By and by--for aught he knew it might have been an eternity--a brief gleam divided the night; then another, and others; he seemed to be moving through air, upborne on a cloud. He strove to open his eyes, and caught a glimpse of reeling walls,--of a figure,--figures. A deep rumbling sound was in his ears, as of the rolling together of chaotic rocks, gradually subsiding into stillness.
He felt no pain, only dreamy ease. He was resting softly on a bank of flowers, in the heart of a summer's day. He was filled with peace and love, and peace and love were around him. Some one was nestling beside him; was it not the woman,--the bright-eyed, smiling gypsy with whom he had plighted troth?--surely it was she.

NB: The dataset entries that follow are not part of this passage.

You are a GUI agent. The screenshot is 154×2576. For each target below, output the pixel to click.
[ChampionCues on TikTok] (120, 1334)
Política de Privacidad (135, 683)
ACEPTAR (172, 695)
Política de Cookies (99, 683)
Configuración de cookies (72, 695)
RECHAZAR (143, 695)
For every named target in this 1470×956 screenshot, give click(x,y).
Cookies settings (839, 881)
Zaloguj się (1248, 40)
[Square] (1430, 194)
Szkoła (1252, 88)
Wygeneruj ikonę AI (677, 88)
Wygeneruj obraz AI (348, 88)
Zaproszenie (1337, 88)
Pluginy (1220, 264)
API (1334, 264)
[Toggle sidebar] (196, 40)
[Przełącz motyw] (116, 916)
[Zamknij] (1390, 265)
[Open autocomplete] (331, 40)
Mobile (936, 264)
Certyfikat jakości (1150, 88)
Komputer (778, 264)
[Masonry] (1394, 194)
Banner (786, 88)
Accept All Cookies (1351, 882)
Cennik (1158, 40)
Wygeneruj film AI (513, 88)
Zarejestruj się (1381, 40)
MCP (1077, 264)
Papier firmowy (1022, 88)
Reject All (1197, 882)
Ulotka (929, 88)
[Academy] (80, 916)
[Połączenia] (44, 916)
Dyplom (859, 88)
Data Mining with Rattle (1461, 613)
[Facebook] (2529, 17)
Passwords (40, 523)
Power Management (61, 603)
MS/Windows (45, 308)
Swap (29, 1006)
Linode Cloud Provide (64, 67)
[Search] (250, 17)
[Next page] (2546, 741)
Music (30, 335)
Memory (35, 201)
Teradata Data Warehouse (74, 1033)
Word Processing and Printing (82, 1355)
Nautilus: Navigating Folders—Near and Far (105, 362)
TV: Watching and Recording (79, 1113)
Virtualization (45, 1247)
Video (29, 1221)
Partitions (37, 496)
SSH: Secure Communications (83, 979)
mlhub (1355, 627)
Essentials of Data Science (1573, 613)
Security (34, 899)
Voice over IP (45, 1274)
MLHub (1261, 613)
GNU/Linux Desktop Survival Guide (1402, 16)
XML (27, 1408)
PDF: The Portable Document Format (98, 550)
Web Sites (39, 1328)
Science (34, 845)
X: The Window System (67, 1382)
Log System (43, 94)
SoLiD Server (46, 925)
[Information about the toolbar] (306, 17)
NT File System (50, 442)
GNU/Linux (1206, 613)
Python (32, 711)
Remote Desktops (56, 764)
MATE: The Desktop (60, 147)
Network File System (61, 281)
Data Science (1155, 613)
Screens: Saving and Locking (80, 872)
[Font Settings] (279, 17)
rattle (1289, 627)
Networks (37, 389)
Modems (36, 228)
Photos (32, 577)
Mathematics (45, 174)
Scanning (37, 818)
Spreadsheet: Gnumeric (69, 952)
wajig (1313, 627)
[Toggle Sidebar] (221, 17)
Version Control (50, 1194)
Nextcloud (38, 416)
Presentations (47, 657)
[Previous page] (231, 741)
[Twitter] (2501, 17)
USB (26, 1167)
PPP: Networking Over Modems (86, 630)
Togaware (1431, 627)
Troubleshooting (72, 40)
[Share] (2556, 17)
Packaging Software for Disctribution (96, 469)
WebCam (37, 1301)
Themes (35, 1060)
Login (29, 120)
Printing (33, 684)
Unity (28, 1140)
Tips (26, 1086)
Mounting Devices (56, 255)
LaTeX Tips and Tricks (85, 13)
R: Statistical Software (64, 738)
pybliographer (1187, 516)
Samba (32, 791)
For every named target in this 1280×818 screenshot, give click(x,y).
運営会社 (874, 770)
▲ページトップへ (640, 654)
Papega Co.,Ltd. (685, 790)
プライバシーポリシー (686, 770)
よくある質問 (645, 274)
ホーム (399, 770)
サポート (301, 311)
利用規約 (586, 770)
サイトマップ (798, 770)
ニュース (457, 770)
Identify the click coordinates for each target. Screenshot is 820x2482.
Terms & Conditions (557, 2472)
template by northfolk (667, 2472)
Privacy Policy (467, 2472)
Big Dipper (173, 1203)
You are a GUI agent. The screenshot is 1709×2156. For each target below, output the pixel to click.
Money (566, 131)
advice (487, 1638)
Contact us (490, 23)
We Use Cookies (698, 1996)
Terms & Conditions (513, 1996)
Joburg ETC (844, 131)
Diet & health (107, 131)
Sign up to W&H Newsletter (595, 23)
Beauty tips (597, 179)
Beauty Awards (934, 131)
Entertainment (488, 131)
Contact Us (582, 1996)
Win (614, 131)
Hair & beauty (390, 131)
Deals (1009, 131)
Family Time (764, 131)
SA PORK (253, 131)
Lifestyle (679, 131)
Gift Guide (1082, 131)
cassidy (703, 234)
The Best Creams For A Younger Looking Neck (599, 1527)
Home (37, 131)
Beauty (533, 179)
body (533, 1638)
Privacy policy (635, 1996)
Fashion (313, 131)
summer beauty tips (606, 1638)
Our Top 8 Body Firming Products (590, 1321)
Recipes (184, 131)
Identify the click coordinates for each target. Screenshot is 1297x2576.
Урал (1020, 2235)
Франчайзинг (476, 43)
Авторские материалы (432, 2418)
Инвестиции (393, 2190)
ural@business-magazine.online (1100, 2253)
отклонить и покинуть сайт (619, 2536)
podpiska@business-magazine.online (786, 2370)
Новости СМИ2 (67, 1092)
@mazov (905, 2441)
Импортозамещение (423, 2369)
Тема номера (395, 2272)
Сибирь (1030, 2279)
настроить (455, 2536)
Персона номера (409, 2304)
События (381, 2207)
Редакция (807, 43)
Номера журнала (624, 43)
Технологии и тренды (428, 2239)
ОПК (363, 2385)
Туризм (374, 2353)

"Salome,--Salome, are you here? Touch me,--lay your cheek by mine.
So,--give me your hand. I love you, my pretty pet,--your Manetho loves you!"
The slow sentences ended. Nurse had laid her unsightly head beside his on the pillow, and the two were happy in each other. O piteous, revolting, solemn sight! Those faces, grief-smitten, old; long ago, in pa.s.sionate and lawless youth, they had perchance lain thus and murmured loving words. And now for a moment they met and loved again,--while death knocked at their chamber door!
But Balder had perceived a startling significance in Manetho's words.
He took Gnulemah by the hand and led her to the eastern window. A flash greeted them, creating a momentary world, which started from the womb of night, and vanished again before one could say "It is there!"
Then followed a long-drawn, intermittent rumble, as if the fragments of the spectre world were tumbling avalanche-wise into chaos.
"I remember now about the dandelions," Balder said. "Was not Nurse with us then?"
"Yes," answered Gnulemah; "and it was she and Hiero who took me from you. But why does he call her Salome? and who is Manetho?"
Balder did not reply. He leant against the window-frame and gazed out into the black storm. Knowing what he now did, it required no great stretch of ingenuity to unravel Manetho's secret.--He turned to Gnulemah, and, taking her in his arms, kissed her with a defiant kind of ardor.
"What is it?" she whispered, clinging to him with a reflex of his own unspoken emotion.
"We are safe!--But that man shall not die without hearing the truth,"
he added, sternly.
Again there was a dazzling lightning-flash, and the thunder seemed to break at their very ears. By a quick, sinuous movement, Gnulemah freed herself from his arm and looked at him with her grand eyes,--night-black, lit each with a sparkling star. Her feminine intuition perceived a change in him, though she could not fathom its cause. It jarred the fineness of their mutual harmony.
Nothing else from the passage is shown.